Passei semanas e meses sem um tecto, dormia na rua junto ao teatro municipal, e algumas vezes, a menina da limpeza até me deixava dormir lá dentro, mas pedia-me que não desse nas vistas para não lhe arranjar chatices. A escola oferecia-me o almoço, e o resto das refeições eram pequenas merendas que comprava com o subsídio que a escola me dava. Durante anos, vivi assim. As minhas notas eram altíssimas, e os professores gostavam imenso de mim.

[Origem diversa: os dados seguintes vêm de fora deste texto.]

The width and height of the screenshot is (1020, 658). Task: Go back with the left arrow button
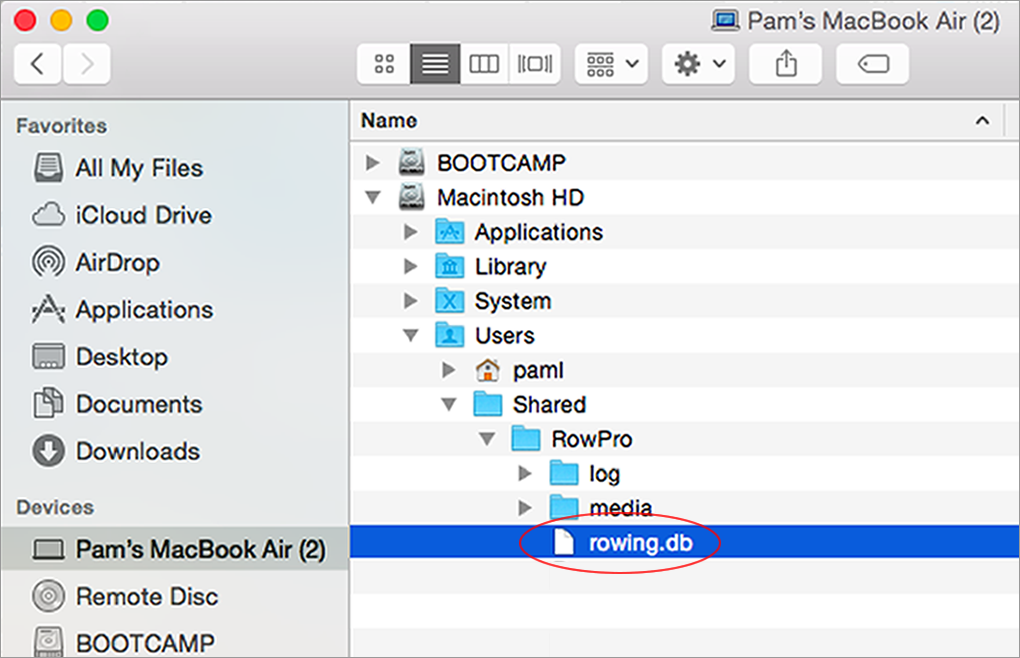click(x=38, y=65)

No décimo segundo ano, ofereciam uma bolsa a quem ganhasse o concurso de teatro que ia haver no teatro municipal. Dediquei-me intensamente à preparação da peça. Mal comia. Durante semanas só pensava em treinar, repetir, ensaiar. No final, a minha peça teve um resultado acima das minhas expectativas. Eu tinha feito tudo sozinha, e os júris valorizaram muito isso. Lembro-me tão bem, de estar entre os vinte concorrentes, todos bem juntos no palco, à espera que anunciassem o nome do vencedor. E na hora em que o júri diz o meu nome, a minha cabeça explode de alegria. Tinha ganho a bolsa e o concurso. Com a bolsa, a escola ainda me ofereceu mais dez mil euros como prémio. Com os dez mil euros, arranjei um apartamento de luxo, até, porque naquela altura, tudo era muito mais barato. Fui para a universidade e tudo me corria bem. Fiz amizades com algumas raparigas muito talentosas e mais velhas, que me ajudavam em tudo. Quando acabei o curso, arranjei logo um emprego numa empresa de design gráfico. Ganhava milhares por dia. Certo dia, propuseram-me um trabalho importantíssimo, e como é óbvio aceitei. Tinha de fazer uma imagem e um slogan para uma empresa de móveis. Inicialmente não fazia ideia do que iria fazer, então pus-me a inventar e até saiu um desenho bonito, embora ainda faltassem uns pequenos retoques. Quando acabei, fui até à empresa entregá-lo. Quando cheguei à empresa imaginem quem lá encontrei. A “mulher a quem a minha mãe tinha dado casa” e o marido. Fiquei boquiaberta! “Só me faltava agora aparecer também o filho...” pensava eu naqueles momentos de raiva, e repentinamente, quem aparece? Ele! Fiquei triste, ao mesmo tempo que sentia o meu coração a bater furiosamente. Era verdade… passados tantos anos longe daquelas pessoas e daquela vida, eu ainda o amava. Fiz de conta que não os conhecia, mas o grande problema era que eu tinha de lhe entregar o trabalho a ele. Cheguei lá, entreguei o trabalho, e ele ficou a olhar para mim durante muito tempo e disse:

-És muito bonita! Fazes-me lembrar alguém que conheci há muito tempo atrás…Eu envergonhada nem respondi e saí do edifício a correr. Chorei durante noites e dias... esperando que a dor passasse. Mas o destino teimava em magoar-me e alguns dias depois tinha na caixa-de-correio uma carta dessa mesma empresa. Abri e dizia “Gostamos imenso do trabalho que a senhora nos entregou. Vamos com certeza utilizá-lo. E gostaríamos de a convidar para um convívio, onde estarão presentes as pessoas que contribuíram para o crescimento da empresa. Contamos com a sua presença. Os nossos sinceros agradecimentos.

Estava sem fala. E a minha primeira reacção foi recusar o convite. Mas pensei nas possibilidades que este convívio me ofereceria.

Quando cheguei à festa, fiz de conta que não conhecia ninguém, até que a mãe do meu amado veio ter comigo, e disse:

- Parece que a conheço. A menina não é a filha daquela simpática família que nos deu abrigo quando nos perdemos, há uns anos atrás?

Fui apanhada de surpresa e respondi:

– Sim, sou a “campónia” …

Ela ficou a olhar para mim durante muito tempo, vi a minha transformação e começou a pedir desculpa! Eu disse-lhe que já não tinha mal, pois se não fosse ela, nunca teria a vida que tinha actualmente. Ela levou-me até ao filho, e a reacção dele, foi dar-me um beijo. Eu fiquei tão... Sei lá! Uma sensação estranhíssima, mas no fundo muito agradável! Nunca na vida tinha estado assim. Ele pediu-me em namoro, e depois de três anos de um namoro feliz, casamo-nos e fomos viver com a minha mãe, que faleceu pouco tempo depois. Sofri, pois claro, mas não muito, porque apesar de ser minha mãe, nunca tinha actuado como tal.